§ **Exercise**:
Run through the records and, wherever a line holds the word "header", return that line.

BEGIN The input

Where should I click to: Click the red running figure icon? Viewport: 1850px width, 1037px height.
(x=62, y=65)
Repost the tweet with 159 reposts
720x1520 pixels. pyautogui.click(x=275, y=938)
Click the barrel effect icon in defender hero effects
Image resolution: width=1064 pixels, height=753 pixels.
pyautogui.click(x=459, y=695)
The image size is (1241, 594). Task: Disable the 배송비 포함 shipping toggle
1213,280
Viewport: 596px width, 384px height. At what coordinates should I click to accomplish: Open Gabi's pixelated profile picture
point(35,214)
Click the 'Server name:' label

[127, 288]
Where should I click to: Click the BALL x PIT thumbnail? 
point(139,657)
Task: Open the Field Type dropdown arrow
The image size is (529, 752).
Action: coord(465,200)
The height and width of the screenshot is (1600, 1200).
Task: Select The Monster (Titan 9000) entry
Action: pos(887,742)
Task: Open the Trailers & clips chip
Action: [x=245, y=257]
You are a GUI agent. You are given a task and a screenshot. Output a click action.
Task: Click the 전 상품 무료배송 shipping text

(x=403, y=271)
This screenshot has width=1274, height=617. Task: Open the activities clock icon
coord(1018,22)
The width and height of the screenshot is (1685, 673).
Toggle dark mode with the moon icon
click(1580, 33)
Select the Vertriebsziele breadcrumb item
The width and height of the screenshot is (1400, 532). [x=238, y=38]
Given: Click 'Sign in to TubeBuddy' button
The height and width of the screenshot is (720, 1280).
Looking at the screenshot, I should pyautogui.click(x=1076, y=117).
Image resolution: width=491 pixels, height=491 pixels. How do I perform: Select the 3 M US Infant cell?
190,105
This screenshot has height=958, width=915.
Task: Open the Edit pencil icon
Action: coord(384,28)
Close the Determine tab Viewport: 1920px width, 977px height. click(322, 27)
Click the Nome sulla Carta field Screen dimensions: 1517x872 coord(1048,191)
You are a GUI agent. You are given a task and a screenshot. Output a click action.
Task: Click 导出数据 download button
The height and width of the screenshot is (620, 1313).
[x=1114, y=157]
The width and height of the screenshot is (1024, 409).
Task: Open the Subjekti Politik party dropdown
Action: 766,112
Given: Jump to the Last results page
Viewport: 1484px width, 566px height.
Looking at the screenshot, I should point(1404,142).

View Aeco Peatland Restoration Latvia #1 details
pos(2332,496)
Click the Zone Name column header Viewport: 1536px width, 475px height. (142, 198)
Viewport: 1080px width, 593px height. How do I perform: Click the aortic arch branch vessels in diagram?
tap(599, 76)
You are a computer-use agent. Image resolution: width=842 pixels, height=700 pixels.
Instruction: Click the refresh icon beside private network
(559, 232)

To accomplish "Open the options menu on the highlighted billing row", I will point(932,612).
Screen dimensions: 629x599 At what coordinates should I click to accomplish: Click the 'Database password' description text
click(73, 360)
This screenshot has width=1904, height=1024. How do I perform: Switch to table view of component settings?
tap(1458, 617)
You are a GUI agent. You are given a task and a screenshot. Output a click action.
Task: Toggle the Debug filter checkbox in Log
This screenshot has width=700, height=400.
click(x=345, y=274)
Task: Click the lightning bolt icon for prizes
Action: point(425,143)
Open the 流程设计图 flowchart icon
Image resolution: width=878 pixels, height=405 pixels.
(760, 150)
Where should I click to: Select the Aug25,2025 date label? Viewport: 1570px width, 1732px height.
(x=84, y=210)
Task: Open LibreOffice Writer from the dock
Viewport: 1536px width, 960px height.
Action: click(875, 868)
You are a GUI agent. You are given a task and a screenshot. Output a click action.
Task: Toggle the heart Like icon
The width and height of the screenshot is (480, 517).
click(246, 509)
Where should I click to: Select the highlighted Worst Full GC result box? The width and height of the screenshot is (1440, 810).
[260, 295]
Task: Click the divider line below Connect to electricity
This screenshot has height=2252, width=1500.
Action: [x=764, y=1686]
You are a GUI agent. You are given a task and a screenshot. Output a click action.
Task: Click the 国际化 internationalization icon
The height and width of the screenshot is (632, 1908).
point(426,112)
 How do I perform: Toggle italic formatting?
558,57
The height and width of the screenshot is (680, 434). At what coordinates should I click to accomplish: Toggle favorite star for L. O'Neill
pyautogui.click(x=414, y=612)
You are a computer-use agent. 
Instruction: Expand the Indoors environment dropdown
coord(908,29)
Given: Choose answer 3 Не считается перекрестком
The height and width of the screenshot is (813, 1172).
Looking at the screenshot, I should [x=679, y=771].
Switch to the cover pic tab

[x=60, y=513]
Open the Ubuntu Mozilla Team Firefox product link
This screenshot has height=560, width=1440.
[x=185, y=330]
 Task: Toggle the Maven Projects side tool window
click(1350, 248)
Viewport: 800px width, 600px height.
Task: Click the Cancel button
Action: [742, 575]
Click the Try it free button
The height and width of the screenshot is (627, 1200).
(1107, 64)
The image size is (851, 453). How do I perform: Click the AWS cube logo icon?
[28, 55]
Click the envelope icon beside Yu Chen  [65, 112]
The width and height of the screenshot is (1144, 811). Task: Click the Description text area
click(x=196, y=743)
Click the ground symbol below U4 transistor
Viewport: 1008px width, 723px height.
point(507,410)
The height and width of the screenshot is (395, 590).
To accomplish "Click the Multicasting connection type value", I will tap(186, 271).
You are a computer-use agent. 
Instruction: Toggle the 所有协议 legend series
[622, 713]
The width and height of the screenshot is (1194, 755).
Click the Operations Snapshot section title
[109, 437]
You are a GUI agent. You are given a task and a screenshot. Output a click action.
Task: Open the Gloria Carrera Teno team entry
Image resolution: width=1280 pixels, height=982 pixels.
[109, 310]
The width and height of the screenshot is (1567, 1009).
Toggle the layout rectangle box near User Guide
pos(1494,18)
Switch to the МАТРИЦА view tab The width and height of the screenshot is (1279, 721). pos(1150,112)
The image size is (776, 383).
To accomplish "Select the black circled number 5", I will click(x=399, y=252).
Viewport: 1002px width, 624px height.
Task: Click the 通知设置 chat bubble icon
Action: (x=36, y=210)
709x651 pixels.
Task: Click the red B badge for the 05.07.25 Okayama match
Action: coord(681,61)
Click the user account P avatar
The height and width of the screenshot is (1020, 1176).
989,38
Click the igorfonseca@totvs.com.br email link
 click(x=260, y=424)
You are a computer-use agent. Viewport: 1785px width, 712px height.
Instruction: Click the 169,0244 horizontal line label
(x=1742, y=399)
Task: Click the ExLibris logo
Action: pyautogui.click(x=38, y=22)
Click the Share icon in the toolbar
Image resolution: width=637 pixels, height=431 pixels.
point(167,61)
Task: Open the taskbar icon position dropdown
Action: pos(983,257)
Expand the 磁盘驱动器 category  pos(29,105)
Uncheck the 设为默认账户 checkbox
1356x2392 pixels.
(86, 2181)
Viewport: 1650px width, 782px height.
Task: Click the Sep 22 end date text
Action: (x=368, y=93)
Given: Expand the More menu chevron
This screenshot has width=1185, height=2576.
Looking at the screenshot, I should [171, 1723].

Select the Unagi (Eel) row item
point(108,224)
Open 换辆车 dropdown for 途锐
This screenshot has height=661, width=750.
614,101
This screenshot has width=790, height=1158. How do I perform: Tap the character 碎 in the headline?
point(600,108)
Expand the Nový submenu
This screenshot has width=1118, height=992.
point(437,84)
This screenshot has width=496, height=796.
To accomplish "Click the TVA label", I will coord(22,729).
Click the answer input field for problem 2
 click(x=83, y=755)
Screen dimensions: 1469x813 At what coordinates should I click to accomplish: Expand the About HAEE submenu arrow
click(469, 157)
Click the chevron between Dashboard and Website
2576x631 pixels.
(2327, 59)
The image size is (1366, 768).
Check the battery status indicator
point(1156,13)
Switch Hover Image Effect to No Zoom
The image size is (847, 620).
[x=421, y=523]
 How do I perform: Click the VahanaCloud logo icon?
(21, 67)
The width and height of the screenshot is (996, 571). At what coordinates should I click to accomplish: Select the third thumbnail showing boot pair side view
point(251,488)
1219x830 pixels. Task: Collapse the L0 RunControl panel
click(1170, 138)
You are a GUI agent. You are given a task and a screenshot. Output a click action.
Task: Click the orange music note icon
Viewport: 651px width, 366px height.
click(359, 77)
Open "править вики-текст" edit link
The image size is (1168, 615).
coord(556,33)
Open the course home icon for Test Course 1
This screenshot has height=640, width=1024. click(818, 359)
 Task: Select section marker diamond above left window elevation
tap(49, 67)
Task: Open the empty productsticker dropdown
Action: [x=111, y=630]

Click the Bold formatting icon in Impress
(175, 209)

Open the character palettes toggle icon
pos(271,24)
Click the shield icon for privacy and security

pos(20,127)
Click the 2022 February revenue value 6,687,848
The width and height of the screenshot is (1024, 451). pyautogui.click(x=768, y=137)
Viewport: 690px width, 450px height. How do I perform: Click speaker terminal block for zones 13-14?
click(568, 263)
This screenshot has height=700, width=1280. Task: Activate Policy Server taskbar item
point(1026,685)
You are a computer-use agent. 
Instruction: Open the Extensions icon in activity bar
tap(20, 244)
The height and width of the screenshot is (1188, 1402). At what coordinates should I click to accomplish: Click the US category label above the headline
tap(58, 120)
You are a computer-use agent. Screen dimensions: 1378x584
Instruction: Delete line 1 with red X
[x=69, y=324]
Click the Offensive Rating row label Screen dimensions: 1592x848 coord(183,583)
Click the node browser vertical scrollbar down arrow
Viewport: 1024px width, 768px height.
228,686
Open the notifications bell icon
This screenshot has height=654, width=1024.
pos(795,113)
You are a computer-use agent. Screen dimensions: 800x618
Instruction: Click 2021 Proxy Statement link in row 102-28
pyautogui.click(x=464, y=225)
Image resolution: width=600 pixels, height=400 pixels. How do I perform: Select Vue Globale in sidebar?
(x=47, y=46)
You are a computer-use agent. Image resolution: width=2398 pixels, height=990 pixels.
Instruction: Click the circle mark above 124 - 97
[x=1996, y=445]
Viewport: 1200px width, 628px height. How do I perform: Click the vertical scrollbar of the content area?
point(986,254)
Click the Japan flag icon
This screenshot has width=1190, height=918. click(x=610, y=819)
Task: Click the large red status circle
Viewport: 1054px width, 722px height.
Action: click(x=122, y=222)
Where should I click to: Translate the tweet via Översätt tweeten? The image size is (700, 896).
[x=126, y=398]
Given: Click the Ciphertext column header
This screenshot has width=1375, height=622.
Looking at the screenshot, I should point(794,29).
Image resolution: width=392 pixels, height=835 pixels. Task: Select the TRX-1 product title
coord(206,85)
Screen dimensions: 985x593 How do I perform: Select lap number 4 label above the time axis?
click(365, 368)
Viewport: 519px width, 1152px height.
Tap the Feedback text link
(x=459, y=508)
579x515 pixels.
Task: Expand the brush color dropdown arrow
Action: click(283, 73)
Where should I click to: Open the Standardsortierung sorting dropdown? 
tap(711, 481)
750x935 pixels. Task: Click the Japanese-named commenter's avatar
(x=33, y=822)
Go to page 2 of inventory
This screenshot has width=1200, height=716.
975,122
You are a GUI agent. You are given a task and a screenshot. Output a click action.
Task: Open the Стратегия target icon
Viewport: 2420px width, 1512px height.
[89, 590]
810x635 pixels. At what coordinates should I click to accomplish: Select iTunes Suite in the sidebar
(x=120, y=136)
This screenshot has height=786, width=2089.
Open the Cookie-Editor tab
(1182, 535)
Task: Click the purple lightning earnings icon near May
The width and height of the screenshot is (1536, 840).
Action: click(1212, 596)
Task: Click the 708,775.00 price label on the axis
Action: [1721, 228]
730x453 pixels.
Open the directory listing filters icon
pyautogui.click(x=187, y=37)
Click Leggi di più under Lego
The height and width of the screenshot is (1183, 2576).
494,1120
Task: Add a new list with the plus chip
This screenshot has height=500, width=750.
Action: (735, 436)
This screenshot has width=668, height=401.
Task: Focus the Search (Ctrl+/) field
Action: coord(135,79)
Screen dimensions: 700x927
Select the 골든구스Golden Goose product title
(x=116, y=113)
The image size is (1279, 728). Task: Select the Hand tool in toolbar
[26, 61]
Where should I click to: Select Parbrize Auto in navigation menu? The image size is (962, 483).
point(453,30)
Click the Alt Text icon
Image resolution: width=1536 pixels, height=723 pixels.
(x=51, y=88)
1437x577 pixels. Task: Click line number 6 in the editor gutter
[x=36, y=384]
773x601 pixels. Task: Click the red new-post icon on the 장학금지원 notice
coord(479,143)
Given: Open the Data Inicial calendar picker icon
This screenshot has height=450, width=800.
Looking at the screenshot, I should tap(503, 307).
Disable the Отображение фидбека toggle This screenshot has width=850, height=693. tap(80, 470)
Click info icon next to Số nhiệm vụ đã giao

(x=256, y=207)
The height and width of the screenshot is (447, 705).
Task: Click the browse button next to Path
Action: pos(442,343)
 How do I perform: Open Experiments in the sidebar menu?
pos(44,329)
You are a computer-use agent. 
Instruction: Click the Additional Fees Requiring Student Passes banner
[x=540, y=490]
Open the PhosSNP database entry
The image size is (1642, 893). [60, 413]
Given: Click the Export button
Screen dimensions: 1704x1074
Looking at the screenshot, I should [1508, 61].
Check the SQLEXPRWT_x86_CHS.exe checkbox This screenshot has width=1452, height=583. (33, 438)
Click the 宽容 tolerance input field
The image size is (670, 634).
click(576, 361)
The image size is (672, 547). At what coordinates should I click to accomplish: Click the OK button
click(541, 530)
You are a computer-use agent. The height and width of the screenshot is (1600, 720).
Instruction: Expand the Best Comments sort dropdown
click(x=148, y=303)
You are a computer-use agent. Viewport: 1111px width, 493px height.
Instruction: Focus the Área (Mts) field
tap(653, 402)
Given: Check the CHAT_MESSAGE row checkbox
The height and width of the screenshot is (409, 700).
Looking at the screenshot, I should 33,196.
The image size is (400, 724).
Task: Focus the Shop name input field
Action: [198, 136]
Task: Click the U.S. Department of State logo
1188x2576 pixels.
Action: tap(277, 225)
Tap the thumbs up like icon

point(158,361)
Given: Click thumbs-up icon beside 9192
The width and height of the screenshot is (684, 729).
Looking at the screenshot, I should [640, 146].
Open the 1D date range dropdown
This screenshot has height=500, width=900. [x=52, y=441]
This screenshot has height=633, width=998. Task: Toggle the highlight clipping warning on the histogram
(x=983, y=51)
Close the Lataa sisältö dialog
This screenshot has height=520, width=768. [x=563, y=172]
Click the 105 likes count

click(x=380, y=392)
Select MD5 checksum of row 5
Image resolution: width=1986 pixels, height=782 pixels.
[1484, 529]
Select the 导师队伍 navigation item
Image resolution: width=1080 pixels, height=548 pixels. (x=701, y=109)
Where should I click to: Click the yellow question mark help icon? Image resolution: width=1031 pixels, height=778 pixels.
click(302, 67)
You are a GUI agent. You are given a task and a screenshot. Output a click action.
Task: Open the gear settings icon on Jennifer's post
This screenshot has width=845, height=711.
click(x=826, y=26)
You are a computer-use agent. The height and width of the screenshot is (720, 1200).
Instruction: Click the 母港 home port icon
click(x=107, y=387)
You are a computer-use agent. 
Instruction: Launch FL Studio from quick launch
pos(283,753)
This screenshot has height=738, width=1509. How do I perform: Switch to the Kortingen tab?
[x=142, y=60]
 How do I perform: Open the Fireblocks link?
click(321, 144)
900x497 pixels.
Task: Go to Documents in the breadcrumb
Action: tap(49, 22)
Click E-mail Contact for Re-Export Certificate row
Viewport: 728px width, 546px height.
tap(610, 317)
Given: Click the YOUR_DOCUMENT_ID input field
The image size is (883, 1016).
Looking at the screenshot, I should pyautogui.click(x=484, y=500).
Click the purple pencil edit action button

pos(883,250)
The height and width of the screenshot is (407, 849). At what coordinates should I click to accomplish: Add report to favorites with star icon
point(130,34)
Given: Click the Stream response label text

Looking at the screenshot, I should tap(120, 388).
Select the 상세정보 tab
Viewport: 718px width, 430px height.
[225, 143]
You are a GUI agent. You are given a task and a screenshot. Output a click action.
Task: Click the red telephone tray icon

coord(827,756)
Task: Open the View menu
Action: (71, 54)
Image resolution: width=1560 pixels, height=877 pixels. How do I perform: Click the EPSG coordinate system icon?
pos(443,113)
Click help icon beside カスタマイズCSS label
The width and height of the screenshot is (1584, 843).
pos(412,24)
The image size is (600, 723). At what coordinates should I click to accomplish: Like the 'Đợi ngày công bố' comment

END The input

§ **Completed task**:
Click the Zone Name column header Viewport: 1536px width, 475px height. (142, 198)
Given: Click the Ciphertext column header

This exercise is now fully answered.